Roboter, intelligente Wände oder gleich technische Implantate im Körper: Schon bald wird sich in unserem Büroalltag jede Menge verändern. Diese Zukunft ist gar nicht mehr so weit weg, wie wir es uns vorstellen. Das zumindest sagen Schweizer Zukunftsforscher voraus. Schon 2016 werden wir erste Ansätze für Veränderungen erleben.

Die Maus verschwindet

Ist erst einmal der Schritt zum papierlosen Büro geschafft, werden neue Eingabegeräte den Weg auf den Schreibtisch schaffen. «Für die Computermaus sehe ich keine Zukunft», sagt Georges T. Roos, Zukunftsforscher aus Luzern. «Sprach- und Gestensteuerung werden dieses Gerät überflüssig machen.

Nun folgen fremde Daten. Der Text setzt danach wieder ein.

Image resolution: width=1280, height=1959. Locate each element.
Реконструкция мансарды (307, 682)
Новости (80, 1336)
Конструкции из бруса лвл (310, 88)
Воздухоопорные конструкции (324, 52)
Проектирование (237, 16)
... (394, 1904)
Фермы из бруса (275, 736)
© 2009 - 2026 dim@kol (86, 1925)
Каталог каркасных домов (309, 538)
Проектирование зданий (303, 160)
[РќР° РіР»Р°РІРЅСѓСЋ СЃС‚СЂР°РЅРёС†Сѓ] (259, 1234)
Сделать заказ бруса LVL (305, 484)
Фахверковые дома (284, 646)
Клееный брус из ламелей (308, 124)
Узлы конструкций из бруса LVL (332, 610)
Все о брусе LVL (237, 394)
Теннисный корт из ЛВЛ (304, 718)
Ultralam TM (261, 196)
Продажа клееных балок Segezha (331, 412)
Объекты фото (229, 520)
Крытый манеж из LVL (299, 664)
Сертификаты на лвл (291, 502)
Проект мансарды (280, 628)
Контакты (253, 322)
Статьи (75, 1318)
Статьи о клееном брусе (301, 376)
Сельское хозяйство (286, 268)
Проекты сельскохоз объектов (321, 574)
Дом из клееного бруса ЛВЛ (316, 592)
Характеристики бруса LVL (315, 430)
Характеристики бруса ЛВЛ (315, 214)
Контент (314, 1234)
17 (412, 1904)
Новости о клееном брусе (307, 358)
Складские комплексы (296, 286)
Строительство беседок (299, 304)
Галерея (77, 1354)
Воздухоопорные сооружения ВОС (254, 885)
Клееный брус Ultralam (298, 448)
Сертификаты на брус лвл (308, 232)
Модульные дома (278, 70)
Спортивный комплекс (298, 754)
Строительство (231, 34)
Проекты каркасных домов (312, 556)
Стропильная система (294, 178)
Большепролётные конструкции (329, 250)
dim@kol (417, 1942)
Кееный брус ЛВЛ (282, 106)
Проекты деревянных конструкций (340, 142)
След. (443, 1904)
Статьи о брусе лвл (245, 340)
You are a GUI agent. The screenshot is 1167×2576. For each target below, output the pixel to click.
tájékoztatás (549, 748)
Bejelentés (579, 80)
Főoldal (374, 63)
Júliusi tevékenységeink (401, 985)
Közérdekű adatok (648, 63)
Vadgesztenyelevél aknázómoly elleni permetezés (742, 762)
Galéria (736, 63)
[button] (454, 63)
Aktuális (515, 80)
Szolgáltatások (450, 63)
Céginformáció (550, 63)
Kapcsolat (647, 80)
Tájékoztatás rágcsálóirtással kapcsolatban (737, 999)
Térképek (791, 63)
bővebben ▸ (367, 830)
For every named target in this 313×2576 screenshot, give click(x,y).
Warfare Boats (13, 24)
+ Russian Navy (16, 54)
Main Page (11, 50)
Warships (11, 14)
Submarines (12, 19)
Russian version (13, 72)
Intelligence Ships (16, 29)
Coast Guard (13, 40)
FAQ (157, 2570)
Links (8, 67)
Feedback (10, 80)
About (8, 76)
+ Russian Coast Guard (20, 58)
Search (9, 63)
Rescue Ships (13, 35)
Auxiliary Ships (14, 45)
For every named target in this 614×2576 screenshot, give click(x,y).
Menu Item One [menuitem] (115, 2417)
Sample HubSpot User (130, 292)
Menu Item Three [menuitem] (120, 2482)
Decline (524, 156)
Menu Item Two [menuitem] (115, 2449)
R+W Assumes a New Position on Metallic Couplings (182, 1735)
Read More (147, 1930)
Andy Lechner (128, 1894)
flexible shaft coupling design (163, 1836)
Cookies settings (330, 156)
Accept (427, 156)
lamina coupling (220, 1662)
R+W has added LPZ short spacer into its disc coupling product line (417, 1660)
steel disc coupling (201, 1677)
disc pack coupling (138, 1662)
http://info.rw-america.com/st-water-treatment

Dazu kommt noch das Eye-Tracking, eine Methode, um die Augen zu scannen, damit das Gerät weiss, wohin ich schaue.» Die Steuerung von Geräten sei durch diese Methoden viel komfortabler als mit einer Maus. Anders sei es bei der Tastatur: «Für die Konzentration ist es durchaus förderlich, wenn man Dinge schreibt. Das kann per Stift auf einem Bildschirm passieren oder durch Tippen auf einer Tastatur», meint Roos.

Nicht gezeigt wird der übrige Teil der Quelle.